*WRITTEN EXERCISE:*
Recast the stretch of the material below from the line containing "Refresh the Explorer file tree" through the line containing "1435x840 pixels. point(223,204)" as a Markdown table with two columns, Row and Line. Put a running number in Row and the line itself in Line, and leave out any blank lines.

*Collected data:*
((
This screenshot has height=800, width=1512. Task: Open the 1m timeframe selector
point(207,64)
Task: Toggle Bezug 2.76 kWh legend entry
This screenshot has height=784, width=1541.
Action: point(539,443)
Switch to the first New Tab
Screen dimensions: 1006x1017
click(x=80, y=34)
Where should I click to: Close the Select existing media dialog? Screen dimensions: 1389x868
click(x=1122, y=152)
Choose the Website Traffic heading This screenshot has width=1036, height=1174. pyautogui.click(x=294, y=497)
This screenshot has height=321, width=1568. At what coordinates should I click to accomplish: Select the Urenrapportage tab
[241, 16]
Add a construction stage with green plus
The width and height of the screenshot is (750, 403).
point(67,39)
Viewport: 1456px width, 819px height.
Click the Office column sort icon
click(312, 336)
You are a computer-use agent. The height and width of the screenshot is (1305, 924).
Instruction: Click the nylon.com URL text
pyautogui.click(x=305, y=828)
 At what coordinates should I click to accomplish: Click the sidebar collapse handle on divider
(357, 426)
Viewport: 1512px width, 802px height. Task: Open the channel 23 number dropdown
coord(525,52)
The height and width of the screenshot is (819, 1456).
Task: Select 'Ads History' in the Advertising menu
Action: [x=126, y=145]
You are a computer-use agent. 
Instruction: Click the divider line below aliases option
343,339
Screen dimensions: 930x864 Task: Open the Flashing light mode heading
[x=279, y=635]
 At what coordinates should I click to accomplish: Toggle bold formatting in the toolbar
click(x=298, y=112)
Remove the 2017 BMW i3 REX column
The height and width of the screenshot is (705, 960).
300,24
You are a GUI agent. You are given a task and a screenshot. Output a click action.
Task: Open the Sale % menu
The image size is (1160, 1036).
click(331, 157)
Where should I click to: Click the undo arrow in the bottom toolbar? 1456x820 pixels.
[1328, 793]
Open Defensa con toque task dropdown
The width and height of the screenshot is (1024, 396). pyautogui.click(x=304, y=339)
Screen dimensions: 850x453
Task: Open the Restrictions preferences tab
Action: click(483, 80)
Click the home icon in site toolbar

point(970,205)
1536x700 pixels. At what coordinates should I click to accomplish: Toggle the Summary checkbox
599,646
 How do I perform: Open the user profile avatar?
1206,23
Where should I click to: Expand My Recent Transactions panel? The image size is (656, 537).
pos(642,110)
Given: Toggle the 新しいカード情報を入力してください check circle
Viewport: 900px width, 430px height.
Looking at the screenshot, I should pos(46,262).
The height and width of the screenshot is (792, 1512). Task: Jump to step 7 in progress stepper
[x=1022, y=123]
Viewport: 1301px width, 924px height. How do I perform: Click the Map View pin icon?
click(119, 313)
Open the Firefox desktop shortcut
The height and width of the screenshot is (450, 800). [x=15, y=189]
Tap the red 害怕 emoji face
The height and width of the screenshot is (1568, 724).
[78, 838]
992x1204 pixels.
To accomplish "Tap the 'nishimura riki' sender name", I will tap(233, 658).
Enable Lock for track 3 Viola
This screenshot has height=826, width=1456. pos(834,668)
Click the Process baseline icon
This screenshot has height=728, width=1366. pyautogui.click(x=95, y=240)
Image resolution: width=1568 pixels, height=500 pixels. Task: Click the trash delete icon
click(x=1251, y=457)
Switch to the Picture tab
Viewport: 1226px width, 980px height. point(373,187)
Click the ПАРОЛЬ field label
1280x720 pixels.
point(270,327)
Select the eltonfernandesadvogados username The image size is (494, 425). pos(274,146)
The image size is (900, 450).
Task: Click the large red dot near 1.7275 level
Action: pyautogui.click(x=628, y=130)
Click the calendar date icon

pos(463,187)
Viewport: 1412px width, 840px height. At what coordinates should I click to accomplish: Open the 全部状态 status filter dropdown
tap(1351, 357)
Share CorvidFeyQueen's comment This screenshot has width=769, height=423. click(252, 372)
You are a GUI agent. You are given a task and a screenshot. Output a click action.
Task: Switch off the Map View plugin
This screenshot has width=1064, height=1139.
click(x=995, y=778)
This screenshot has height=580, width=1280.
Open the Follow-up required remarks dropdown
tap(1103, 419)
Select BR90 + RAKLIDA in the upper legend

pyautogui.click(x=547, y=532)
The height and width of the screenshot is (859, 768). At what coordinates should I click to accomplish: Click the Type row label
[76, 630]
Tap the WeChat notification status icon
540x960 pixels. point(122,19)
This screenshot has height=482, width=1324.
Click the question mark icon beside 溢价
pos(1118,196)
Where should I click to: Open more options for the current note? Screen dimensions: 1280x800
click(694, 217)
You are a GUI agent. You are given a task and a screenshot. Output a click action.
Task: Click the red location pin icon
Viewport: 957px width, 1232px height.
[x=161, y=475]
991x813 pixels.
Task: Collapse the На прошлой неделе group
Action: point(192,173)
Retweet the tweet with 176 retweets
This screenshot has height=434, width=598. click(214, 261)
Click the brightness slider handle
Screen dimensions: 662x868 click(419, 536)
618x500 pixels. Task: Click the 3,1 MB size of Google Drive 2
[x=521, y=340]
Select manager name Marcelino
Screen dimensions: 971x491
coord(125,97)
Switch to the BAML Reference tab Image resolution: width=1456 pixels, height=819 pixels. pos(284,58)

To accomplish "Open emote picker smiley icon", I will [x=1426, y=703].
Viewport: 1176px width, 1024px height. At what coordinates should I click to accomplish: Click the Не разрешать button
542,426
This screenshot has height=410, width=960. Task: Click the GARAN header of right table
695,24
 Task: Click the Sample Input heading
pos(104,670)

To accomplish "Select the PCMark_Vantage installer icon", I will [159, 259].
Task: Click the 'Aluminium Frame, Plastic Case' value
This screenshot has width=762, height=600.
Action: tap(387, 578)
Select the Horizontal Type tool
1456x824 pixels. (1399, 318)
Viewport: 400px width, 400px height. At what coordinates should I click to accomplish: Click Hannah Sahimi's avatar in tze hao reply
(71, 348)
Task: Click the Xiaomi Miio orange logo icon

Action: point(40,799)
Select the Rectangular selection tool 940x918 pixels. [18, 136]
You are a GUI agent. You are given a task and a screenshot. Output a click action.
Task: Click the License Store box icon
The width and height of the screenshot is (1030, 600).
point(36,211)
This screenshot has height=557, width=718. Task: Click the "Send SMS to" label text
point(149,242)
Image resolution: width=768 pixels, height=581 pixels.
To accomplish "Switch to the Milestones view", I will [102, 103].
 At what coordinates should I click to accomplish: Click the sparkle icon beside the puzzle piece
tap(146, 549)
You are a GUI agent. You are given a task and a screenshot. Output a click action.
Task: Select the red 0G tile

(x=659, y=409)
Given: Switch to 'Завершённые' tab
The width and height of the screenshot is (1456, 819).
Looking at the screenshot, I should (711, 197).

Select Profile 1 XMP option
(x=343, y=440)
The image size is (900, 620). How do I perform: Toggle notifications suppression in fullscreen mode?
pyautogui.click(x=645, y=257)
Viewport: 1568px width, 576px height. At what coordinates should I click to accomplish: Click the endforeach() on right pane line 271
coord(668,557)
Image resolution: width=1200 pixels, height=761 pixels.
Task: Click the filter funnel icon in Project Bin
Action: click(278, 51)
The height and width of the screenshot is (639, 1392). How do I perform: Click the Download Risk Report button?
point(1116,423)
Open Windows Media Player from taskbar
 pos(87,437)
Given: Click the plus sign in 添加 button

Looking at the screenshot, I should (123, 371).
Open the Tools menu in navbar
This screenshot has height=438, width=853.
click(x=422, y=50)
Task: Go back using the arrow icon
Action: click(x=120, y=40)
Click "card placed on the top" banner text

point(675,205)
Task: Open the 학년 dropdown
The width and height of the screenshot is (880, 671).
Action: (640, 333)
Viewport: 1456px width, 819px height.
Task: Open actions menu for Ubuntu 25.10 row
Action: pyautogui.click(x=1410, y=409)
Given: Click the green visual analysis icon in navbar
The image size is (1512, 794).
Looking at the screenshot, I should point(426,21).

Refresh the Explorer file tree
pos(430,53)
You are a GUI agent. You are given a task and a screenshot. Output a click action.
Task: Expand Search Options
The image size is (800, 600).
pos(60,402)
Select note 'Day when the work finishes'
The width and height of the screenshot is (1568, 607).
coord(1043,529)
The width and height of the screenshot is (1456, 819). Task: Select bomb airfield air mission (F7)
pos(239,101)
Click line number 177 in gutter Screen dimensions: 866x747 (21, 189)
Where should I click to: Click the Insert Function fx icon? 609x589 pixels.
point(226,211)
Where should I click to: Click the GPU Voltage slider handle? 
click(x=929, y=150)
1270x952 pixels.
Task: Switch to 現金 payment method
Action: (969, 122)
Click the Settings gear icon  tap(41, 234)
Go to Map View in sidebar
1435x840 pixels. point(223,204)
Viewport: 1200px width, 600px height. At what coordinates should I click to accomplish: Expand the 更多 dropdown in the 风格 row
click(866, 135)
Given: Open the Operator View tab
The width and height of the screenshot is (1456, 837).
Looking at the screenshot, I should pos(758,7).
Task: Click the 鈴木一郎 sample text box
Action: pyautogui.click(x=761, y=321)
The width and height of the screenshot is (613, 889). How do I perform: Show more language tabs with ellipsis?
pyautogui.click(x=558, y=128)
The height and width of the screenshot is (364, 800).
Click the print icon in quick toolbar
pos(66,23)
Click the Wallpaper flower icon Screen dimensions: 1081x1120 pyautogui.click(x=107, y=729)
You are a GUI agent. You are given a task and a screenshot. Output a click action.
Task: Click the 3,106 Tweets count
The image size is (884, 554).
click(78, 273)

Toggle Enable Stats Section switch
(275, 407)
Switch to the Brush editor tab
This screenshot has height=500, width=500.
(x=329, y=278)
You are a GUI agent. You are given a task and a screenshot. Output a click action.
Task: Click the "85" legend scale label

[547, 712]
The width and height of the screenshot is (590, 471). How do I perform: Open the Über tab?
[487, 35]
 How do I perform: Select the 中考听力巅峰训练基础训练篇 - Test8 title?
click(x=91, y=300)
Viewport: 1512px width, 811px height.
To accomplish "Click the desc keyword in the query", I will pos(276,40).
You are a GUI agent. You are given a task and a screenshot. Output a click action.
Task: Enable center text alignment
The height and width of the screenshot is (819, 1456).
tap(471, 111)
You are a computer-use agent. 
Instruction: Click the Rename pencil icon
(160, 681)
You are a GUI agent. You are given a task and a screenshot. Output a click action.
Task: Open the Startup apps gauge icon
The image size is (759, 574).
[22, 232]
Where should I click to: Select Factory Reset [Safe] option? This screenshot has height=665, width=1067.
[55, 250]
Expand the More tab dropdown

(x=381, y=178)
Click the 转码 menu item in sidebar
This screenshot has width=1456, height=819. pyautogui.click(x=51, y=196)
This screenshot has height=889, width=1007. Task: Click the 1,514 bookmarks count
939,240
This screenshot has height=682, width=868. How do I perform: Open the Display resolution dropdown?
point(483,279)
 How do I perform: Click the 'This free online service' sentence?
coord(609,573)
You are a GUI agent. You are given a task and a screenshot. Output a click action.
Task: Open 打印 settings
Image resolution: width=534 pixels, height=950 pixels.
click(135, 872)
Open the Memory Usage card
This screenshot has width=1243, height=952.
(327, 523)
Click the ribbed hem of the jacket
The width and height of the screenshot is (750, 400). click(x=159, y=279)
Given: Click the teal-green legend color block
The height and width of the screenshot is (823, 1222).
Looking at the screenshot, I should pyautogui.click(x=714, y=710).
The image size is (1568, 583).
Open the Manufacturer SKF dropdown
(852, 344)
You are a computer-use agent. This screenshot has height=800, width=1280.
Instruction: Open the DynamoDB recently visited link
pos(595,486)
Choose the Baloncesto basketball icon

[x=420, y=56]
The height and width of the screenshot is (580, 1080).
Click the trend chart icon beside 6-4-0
))
*OUTPUT OF THE EXERCISE:*
| Row | Line |
|---|---|
| 1 | Refresh the Explorer file tree |
| 2 | pos(430,53) |
| 3 | You are a GUI agent. You are given a task and a screenshot. Output a click action. |
| 4 | Task: Expand Search Options |
| 5 | The image size is (800, 600). |
| 6 | pos(60,402) |
| 7 | Select note 'Day when the work finishes' |
| 8 | The width and height of the screenshot is (1568, 607). |
| 9 | coord(1043,529) |
| 10 | The width and height of the screenshot is (1456, 819). Task: Select bomb airfield air mission (F7) |
| 11 | pos(239,101) |
| 12 | Click line number 177 in gutter Screen dimensions: 866x747 (21, 189) |
| 13 | Where should I click to: Click the Insert Function fx icon? 609x589 pixels. |
| 14 | point(226,211) |
| 15 | Where should I click to: Click the GPU Voltage slider handle?  |
| 16 | click(x=929, y=150) |
| 17 | 1270x952 pixels. |
| 18 | Task: Switch to 現金 payment method |
| 19 | Action: (969, 122) |
| 20 | Click the Settings gear icon  tap(41, 234) |
| 21 | Go to Map View in sidebar |
| 22 | 1435x840 pixels. point(223,204) |